De ce fait, le locataire provisoire du bureau ovale, et son Secrétaire d’état à la Défense ont lancé plusieurs appels à la Turquie afin qu’elle « quitte l’Irak le plus vite possible ». Le ministre de la Défense turc, Vecdi Gönül, a rétorqué « la Turquie restera dans le nord de l’Irak le temps qu’il faut ». Mais lors d’une rencontre avec son homologue étasunien, Vecdi Gönül, a rassuré son hôte en l’affirmant que la Turquie « n’avait pas l’intention d’occuper aucune zone » du Kurdistan d’Irak. Le chef de l’armée turque et l’incontournable de toute décision à ce sujet, le général Yasar Büyükanit, s’est refusé à son tour à s’engager à fixer un calendrier de retrait. Pour lui, « Un délai rapide est une notion relative », « Il peut s’agir parfois d’un jour et parfois d’un an ». En bref, la langue du bois.

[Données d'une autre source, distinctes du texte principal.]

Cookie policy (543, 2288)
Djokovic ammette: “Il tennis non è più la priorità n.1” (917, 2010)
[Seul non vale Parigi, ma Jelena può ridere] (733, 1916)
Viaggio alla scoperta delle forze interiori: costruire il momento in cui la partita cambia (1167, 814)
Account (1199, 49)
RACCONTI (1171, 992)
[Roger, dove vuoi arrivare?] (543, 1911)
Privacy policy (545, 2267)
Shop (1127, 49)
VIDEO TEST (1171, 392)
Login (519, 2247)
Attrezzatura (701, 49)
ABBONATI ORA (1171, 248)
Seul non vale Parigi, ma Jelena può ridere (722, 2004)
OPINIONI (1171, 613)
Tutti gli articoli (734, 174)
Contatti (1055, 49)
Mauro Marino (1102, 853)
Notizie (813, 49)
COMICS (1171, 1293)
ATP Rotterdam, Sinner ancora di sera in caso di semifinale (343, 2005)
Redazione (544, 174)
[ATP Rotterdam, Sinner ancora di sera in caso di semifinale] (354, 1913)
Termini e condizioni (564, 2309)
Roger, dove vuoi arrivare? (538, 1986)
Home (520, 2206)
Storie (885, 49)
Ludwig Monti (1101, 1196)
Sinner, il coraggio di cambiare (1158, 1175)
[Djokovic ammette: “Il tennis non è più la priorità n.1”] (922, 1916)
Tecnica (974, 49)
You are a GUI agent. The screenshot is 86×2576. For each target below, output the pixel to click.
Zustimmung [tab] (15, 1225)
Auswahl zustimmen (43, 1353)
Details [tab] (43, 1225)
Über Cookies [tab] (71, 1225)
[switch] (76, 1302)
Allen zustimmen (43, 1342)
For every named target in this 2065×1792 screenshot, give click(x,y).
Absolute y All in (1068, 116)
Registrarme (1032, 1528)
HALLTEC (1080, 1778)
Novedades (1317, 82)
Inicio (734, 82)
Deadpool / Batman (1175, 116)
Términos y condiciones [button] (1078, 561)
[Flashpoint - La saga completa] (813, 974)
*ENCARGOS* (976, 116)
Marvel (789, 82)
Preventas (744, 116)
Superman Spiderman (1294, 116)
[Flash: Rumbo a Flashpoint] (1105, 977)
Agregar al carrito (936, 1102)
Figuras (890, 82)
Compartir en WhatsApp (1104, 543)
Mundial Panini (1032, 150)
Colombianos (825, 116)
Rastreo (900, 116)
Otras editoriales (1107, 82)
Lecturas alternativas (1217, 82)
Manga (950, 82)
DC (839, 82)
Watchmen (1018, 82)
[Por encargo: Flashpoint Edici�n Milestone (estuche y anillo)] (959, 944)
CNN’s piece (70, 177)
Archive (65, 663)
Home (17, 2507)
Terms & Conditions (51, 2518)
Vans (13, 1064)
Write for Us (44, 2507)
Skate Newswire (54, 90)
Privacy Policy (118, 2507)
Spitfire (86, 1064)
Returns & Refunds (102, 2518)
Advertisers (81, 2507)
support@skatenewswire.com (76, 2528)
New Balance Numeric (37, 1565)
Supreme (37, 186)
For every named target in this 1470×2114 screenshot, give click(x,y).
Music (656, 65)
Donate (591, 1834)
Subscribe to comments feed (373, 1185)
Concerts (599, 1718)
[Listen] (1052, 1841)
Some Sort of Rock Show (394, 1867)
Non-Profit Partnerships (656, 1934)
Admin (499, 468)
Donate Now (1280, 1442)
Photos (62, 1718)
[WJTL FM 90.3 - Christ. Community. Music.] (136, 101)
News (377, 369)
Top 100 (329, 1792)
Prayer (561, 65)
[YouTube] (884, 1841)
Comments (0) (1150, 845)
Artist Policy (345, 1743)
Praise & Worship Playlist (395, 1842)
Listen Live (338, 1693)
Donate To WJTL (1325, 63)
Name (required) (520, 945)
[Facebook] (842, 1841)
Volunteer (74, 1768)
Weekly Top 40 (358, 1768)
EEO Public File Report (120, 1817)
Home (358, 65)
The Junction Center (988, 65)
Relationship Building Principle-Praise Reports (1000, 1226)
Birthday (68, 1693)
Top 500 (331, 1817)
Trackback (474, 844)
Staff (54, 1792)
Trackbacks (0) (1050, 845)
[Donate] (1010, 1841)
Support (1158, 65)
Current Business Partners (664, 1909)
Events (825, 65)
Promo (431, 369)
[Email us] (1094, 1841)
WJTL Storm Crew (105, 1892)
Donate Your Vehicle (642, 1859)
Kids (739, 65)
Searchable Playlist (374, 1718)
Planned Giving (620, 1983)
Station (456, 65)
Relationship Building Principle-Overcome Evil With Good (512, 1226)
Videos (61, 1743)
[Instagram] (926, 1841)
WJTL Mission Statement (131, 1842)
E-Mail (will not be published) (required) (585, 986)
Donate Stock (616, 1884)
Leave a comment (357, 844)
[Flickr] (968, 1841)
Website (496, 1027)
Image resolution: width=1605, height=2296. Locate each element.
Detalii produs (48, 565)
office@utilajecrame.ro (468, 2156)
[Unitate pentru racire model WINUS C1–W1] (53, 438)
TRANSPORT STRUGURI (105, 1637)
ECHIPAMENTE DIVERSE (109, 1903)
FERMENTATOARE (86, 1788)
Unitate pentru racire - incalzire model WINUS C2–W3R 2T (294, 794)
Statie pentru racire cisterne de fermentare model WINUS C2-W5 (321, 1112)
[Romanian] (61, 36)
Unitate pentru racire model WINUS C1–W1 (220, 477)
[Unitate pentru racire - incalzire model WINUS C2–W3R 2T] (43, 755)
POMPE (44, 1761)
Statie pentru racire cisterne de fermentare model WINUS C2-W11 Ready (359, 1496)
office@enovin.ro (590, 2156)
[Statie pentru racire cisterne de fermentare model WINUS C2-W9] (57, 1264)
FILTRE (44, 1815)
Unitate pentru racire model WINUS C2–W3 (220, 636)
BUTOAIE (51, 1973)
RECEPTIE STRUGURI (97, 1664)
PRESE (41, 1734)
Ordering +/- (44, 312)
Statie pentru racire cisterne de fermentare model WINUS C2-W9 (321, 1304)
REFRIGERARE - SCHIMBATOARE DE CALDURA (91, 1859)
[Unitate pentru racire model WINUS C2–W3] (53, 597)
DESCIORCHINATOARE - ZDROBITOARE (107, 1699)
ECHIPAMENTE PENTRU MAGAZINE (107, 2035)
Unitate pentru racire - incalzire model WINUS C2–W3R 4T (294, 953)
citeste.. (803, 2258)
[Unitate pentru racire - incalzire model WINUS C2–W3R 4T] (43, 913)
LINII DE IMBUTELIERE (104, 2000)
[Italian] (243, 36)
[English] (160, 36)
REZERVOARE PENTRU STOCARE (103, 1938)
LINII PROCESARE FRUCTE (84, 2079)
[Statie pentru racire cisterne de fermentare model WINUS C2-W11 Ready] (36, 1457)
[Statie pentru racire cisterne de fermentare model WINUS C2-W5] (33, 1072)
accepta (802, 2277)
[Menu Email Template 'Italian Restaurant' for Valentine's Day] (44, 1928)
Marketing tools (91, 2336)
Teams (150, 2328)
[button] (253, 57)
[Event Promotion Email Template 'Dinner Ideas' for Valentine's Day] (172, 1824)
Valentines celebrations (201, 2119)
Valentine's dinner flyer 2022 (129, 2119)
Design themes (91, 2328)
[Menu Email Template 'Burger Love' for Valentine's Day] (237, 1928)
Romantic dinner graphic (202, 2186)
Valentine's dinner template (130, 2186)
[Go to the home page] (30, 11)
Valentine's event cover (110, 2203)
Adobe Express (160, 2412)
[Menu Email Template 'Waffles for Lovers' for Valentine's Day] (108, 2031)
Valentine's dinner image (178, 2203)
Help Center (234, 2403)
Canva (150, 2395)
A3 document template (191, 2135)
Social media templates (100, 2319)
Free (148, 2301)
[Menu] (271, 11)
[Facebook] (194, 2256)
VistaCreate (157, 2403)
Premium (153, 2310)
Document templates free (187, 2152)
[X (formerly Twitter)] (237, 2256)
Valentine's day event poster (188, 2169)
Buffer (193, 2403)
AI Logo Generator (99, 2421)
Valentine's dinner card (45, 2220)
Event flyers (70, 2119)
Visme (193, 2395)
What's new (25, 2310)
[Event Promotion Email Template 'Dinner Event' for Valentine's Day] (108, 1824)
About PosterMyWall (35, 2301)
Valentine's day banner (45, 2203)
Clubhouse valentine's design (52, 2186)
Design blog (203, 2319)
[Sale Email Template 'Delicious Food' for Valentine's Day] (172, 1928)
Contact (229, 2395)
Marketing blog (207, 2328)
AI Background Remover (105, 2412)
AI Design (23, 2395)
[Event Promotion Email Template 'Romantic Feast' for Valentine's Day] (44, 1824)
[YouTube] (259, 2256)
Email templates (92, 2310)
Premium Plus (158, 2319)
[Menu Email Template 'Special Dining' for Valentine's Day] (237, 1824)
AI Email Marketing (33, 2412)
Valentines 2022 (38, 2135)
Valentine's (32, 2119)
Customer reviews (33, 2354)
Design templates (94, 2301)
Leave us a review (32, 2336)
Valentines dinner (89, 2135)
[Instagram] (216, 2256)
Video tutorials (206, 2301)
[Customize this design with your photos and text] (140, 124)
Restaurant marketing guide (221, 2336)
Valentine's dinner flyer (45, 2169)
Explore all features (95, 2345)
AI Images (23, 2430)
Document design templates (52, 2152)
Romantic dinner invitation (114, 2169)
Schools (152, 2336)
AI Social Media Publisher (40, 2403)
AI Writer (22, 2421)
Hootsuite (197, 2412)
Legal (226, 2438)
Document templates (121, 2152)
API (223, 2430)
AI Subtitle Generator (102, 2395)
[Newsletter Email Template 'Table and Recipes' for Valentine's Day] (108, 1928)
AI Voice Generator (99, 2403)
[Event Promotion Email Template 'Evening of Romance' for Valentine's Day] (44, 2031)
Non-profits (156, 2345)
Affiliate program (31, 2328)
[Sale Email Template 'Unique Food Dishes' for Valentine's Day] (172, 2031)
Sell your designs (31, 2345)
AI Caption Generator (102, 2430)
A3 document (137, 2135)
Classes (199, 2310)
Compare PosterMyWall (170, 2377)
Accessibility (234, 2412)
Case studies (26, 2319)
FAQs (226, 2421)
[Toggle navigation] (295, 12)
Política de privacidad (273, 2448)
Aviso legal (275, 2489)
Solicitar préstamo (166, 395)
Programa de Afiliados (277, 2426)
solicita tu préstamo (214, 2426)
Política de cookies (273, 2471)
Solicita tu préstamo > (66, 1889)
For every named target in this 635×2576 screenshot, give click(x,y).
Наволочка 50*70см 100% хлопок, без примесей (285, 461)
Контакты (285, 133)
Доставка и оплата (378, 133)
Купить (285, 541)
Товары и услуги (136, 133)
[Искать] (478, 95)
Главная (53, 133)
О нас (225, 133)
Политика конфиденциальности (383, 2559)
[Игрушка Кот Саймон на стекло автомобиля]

1d. Comment peut-on alors interpréter la brusque décision de l’armée de se retirer sans qu’il y ait une vaste préparation de l’opinion publique, du milieu politique ou des médias ?
Beaucoup de monde en Turquie, hommes politiques, hommes de la rue et une partie des médias sont convaincus que le retrait du territoire irakien a été opéré sous pression du Président Bush et de son Secrétaire d’état à la Défense sur le gouvernement et l’armée turcs.
Le communiqué de l’état major annonçant la fin de l’offensive et le retrait des troupes dans le pays, n’a pas pu effacer l’ambiguïté sur les conditions ayant entouré la personne qui a donné l’ordre du retrait ou les facteurs ayant provoqué une telle décision. C’est la raison pour laquelle les différents commentateurs turcs ont qualifié cette décision de « bombe ».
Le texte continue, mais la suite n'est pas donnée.